If Middleton had accepted the credibility of Church Fathers writing on miracles that happened some decades earlier (pretty parallel to the case some are making for the Gospels, if they deny Matthean priority, right?), he would have been forced to accept continued miracles among Catholics, and from absence of miracles among Anglicans have had to conclude that the Catholic Church was the true Church. At this time, he was more than 41 years before the relief act, and on top of that, in 1747 he had married his third wife, not uncanonically according to Catholic theology, the two previous ones having died, but as a third time husband he could not even get a dispensation to be a married priest, since a Catholic married man who becomes a priest is very strictly held to ...

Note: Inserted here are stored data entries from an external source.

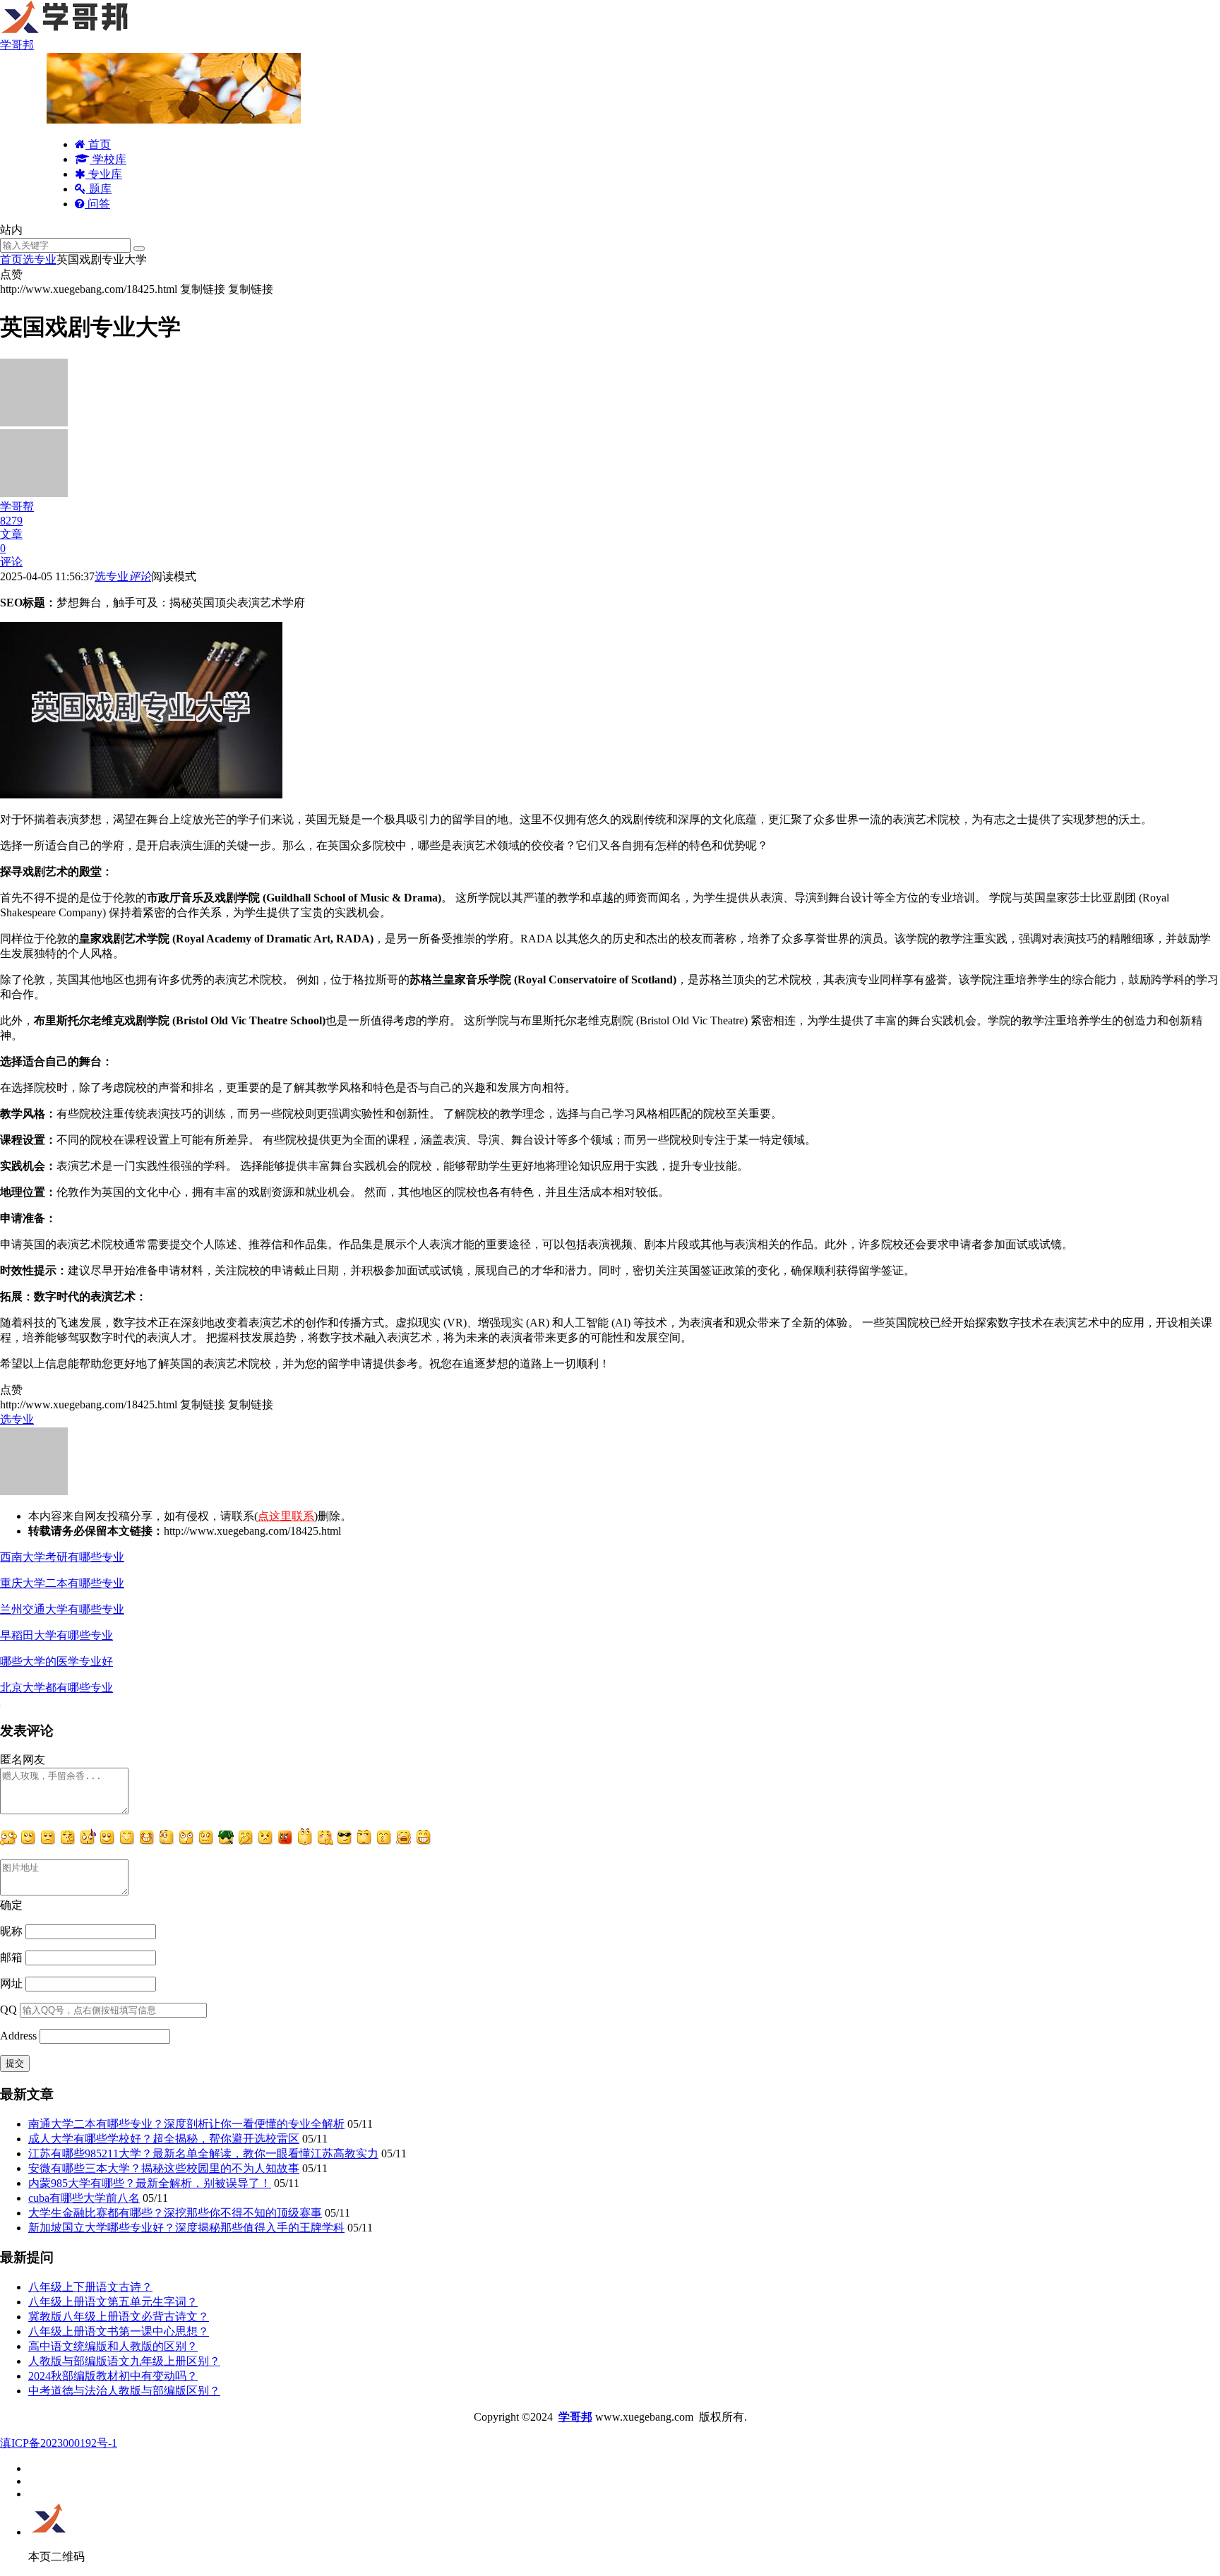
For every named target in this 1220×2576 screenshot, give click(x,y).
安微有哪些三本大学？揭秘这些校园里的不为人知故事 (163, 2168)
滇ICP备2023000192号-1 (58, 2443)
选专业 (39, 259)
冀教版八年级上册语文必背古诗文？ (118, 2317)
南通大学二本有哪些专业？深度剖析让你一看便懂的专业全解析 (186, 2124)
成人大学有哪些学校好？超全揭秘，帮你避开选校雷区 (163, 2139)
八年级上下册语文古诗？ (90, 2287)
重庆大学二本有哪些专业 (62, 1583)
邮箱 (11, 1957)
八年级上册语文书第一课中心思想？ (118, 2331)
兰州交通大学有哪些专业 (62, 1609)
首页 (98, 144)
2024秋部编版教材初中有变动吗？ (113, 2376)
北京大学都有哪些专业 (56, 1688)
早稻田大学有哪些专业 (56, 1635)
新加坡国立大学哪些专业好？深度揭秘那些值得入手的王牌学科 (186, 2228)
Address (20, 2036)
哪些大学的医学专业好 (56, 1661)
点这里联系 (286, 1516)
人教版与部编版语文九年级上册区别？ (124, 2361)
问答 (97, 204)
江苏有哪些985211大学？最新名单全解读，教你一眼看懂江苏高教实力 (203, 2153)
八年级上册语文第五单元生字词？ (113, 2302)
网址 (11, 1983)
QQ (8, 2009)
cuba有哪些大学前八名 (84, 2198)
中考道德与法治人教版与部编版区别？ (124, 2391)
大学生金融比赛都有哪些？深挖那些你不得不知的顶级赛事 (175, 2213)
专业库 (103, 174)
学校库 (108, 159)
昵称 (11, 1931)
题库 (99, 189)
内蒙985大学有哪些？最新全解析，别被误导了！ (149, 2183)
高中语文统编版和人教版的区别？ (113, 2346)
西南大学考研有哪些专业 (62, 1557)
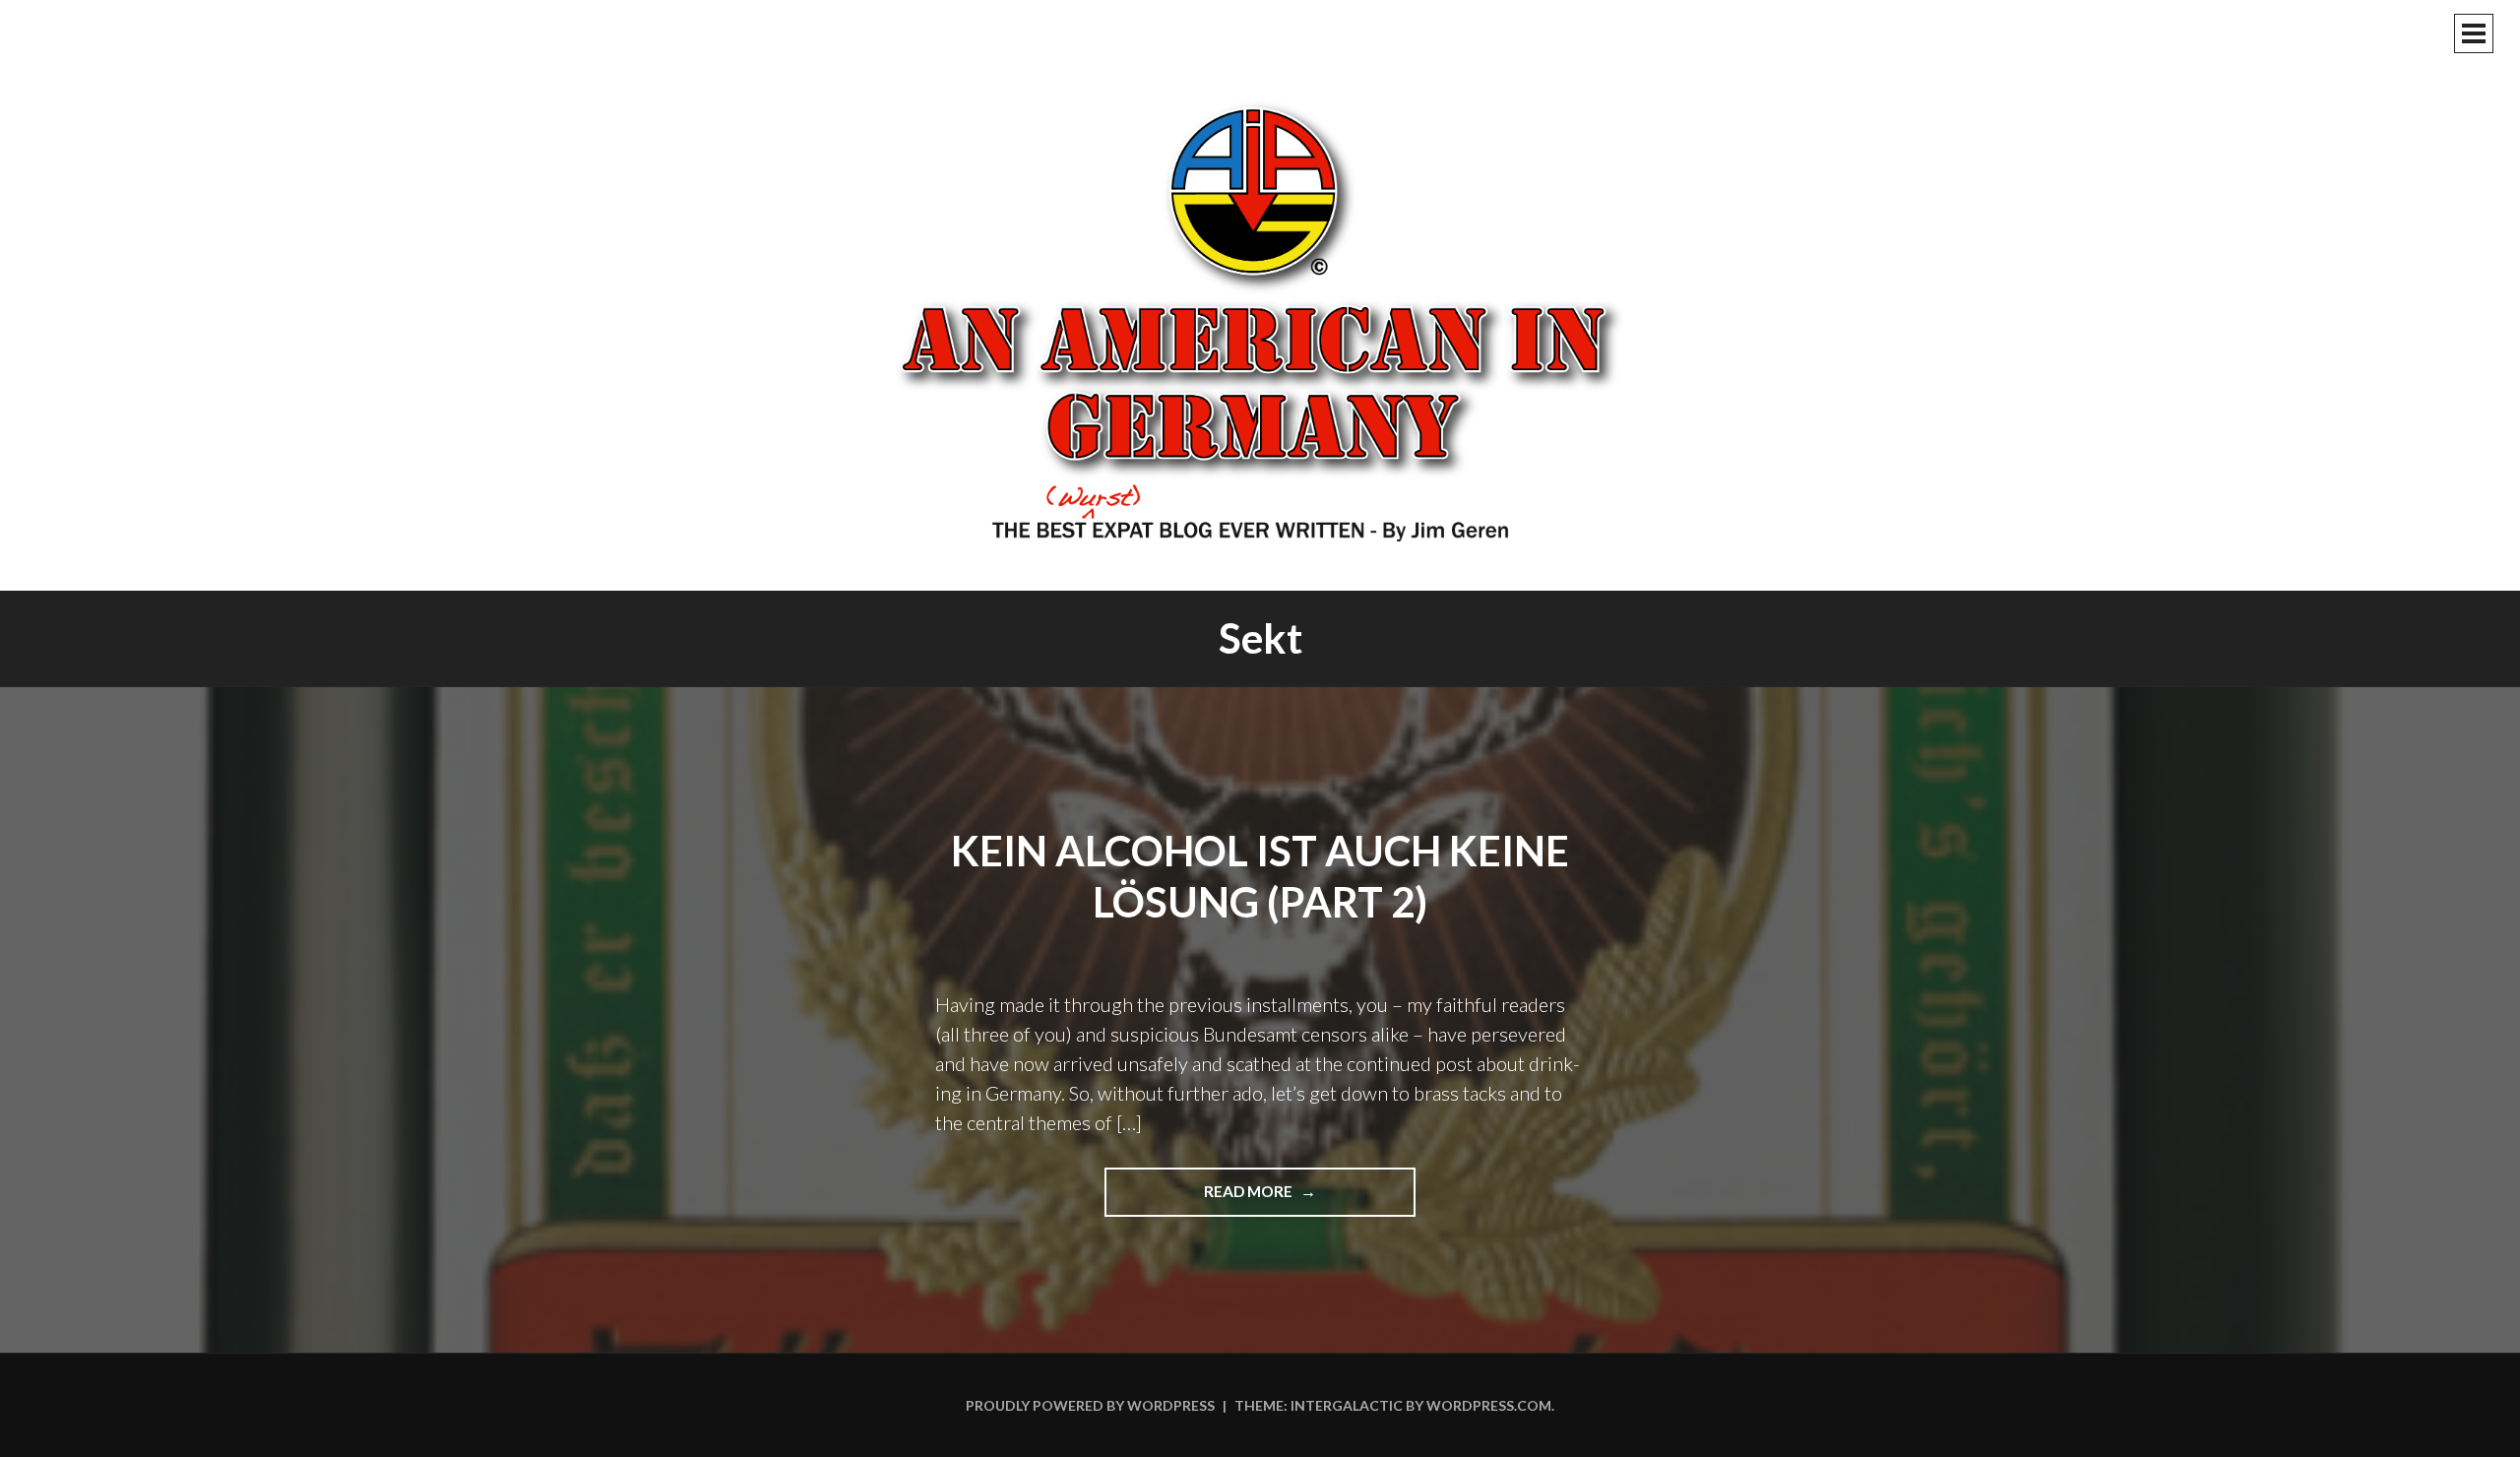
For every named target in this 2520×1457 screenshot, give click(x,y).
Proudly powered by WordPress (1090, 1405)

Oportet ergo episcopum irreprehensibilem esse, unius uxoris virum, sobrium, prudentem, ornatum, pudicum, hospitalem, doctorem,
Diaconi sint unius uxoris viri, qui filiis suis bene praesint, et suis domibus.
Si quis sine crimine est, unius uxoris vir, filios habens fideles, non in accusatione luxuriae, aut non subditos.
1 Timothy 3:2, 1 Timothy 3:12, Titus 1:6

Not as a minimum, but as a maximum. A layman can have remarried as a widower, but a bishop or deacon or between them a priest, can't.

If Middleton had left England to become a Catholic on the continent, he'd have had to look for another job. And since he was older than I, that would have been irksome, like it would be very irksome for me not to get a living from my writings.